European Commission approves Marriott International buy of Starwood Hotels & Resorts

The European Commission has cleared Marriott International's acquisition of Starwood Hotels & Resorts Worldwide. The Commission found that the takeover would not adversely affect competition in Europe.

On the merger, Commissioner for Competition Margaret Vestager said: “This is an important merger for the hotel industry and its customers. Our investigation confirmed that the hotel sector will remain competitive for customers in Europe following the merger, so I am pleased that the Commission was able to clear the transaction quickly."

The Commission assessed the impact of the proposed acquisition on competition in Europe in the market for hotel accommodation services and in the markets for hotel management and hotel franchising services.

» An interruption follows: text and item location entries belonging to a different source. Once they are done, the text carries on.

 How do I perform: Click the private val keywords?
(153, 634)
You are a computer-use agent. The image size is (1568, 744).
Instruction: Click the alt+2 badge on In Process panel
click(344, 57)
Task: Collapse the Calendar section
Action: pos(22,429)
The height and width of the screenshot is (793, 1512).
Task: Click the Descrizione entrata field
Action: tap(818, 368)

For hotel accommodation services, the Commission investigation focused on the markets for 4- and 5-star hotels, in which both companies have a significant presence. In particular, the Commission investigated the impact of the proposed acquisition in five cities, namely Barcelona, Milan, Venice, Vienna and Warsaw, where the combined market presence of Marriott and Starwood was strongest. In each of these cities, the merged entity will continue to face effective competition from chain hotels and independent hotels, the Commission deemed.

For hotel management and hotel franchising services, the Commission investigated the impact of the proposed acquisition at the level of the European Economic Area. The Commission found that the merged entity would face effective competition in Europe from a number of competitors on all those markets, including Accor, Hyatt, Hilton and IHG.

The Commission therefore concluded that the proposed acquisition would raise no competition concerns.

Merger control rules and procedures

The Commission has the duty to assess mergers and acquisitions involving companies with a turnover above certain thresholds (see Article 1 of the Merger Regulation) and to prevent concentrations that would significantly impede effective competition in the EEA or any substantial part of it.

The vast majority of notified mergers do not pose competition problems and are cleared after a routine review. From the moment a transaction is notified, the Commission generally has a total of 25 working days to decide whether to grant approval (Phase I) or to start an in-depth investigation (Phase II).